あの時、審神者の隣にいたのは初期刀の山姥切国広だったが、ふたりとも出会ったばかりで互いに互いを探り合い、今よりもっと気まずい沈黙が流れていた。
思いがけず似たようなことをしている……と、フライパンの上の生地に視線を落としていると、隣の髭切がふと口を開いた。
「……薬師の子から聞いたんだ」
「……え?」
突然話し出した髭切に審神者は聞き返した。
「新しい刀剣を迎えるたびに、君がホットケーキを焼いていたって」
薬師……薬研から聞いたという話に、いつの間にそんな話をしたのかと少しだけ戸惑いはしたが、審神者は目を彷徨わせつつ小さく頷いた。
「ああ……、まあ、そんなこともしてたね……」
「僕がきたときにはそういうの、やってなかったから。少し羨ましく思っていてね」
「…………髭切が?」
羨ましい、という言葉とは無縁だと思っていたひとから聞かされ、今のは髭切の話で間違いなかっただろうかと確認すれば僅かに苦笑された。
眉尻を下げ、少しだけ困ったように髭切が笑う。
「ここに僕以外いる?」
「いや……、うん、そうなんだけど」
初めて見る髭切の表情に、そんな顔もするのかと審神者は小さく驚いた。
「髭切がそんなこと思っていたなんて、知らなかったから……」
言ってくれればホットケーキくらい、いくらでも焼いたのに。
そう付け足せば、髭切は何処か遠くを見るように目を細めてから、審神者へ微笑んだ。
「うん、言ってないからね。だから言ってみることにしたよ」
目を細めた横顔からは哀愁さえ感じたというのに、こちらへ向けられた表情はいつもの穏やかなものだった。あまりにも一瞬で見間違えたのかとさえ思ったが、ざわついた審神者の胸が勘違いではないことを告げていた。
「君が作ってくれるホットケーキがすごく楽しみだよ」
「…………」
それが、あまり喋ったことのない髭切を前に感じている気まずさのせいなのか、よくわからないが。
「伝わった?」
「う、うん……」
小首を傾げた髭切に、審神者はフライパンへと視線を戻した。
焼き上がるのはただのホットケーキだというのに、まるで長い列を作って食べるパンケーキのように言う髭切に、審神者は少しだけ申し訳ない気持ちになった。

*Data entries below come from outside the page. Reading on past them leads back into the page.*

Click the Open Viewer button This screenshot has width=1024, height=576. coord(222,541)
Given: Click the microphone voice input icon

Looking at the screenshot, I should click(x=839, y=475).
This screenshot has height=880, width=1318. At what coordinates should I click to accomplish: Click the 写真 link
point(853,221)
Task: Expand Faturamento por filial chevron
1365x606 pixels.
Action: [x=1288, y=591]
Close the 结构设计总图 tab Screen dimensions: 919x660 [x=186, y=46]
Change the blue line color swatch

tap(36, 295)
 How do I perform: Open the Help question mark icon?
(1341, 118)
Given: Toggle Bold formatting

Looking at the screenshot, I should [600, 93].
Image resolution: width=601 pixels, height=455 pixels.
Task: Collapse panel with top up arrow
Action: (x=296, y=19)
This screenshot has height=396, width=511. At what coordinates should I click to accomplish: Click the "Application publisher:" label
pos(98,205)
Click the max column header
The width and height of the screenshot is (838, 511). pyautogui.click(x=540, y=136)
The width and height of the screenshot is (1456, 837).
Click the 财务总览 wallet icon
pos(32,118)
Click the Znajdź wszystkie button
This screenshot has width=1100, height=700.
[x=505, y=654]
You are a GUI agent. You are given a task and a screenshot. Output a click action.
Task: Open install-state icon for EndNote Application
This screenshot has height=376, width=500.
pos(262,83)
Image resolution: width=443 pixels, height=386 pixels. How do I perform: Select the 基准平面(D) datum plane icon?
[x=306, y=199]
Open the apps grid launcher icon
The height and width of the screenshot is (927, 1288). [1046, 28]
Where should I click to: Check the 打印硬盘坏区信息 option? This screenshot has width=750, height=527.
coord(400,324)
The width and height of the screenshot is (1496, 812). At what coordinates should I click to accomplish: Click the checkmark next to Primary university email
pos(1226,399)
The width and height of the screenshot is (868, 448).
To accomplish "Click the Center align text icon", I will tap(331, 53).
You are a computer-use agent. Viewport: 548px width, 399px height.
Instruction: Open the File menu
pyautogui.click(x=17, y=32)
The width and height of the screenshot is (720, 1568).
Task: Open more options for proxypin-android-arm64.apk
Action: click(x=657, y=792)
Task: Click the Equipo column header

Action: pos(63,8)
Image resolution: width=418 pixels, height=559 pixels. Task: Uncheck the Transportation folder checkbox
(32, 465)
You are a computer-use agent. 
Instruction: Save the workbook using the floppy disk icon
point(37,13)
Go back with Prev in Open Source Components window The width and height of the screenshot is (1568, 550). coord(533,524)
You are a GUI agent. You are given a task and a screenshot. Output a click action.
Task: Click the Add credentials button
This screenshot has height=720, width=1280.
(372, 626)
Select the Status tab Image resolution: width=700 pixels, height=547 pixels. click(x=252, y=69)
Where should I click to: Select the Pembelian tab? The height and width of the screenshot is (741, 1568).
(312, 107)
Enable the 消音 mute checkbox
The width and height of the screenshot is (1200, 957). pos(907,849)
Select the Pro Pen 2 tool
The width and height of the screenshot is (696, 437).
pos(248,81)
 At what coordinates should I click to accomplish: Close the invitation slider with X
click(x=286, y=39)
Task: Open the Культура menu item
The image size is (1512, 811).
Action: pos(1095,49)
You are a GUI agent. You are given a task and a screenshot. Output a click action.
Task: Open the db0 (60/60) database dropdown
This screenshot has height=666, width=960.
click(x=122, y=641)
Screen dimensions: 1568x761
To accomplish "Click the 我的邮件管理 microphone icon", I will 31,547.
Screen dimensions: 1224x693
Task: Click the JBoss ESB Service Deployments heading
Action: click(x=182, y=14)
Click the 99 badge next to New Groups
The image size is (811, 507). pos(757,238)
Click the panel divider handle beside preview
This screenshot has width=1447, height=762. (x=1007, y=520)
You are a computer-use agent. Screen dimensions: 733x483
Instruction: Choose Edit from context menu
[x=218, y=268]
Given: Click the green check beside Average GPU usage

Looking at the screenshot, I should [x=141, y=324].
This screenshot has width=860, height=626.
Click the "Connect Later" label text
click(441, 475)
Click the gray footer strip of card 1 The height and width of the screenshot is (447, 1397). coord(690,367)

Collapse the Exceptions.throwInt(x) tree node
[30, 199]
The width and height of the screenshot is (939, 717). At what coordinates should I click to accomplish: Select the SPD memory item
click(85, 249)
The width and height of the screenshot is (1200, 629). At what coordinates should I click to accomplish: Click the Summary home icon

作ってあげるのなら、もう少し凝ったものを用意すれば良かったと後悔するも、審神者のホットケーキが楽しみだと口にする髭切にそれ以外のものを出すのはなんとなく違う気がした。
生地の上の小さな泡が、相槌を打つように小さく浮かび始めた。
こんなものでいいのだろうかと思いつつも、あの髭切が楽しみだと言ってくれたことを審神者は少なからず嬉しく思った。
それが本音かどうかはわからないくらい意外な発言ではあったが、嘘でもそんなことを言ってくれたことの方が大きい。
(私にとってはただのホットケーキだけど、髭切にとってこれはただのホットケーキじゃないのかもしれない……)
審神者の作るホットケーキが楽しみだと言った髭切に、素直に嬉しいと返せたらどんなに良かったか。
今はまだ、隣に立たれる気まずさを押し込むのがやっとで、髭切を前に素直な感情を伝えるのは難しい。
伝えきれぬ感情を逃がしてしまわないよう、審神者はフライパンの上に蓋をした。
小さなキッチンに充満する匂いを胸いっぱいに吸い込み、審神者は心をそこに込める。
(……せめて、美味しく焼けますように)
狐色に焼けたホットケーキは、優しくて甘い味がするような気がした。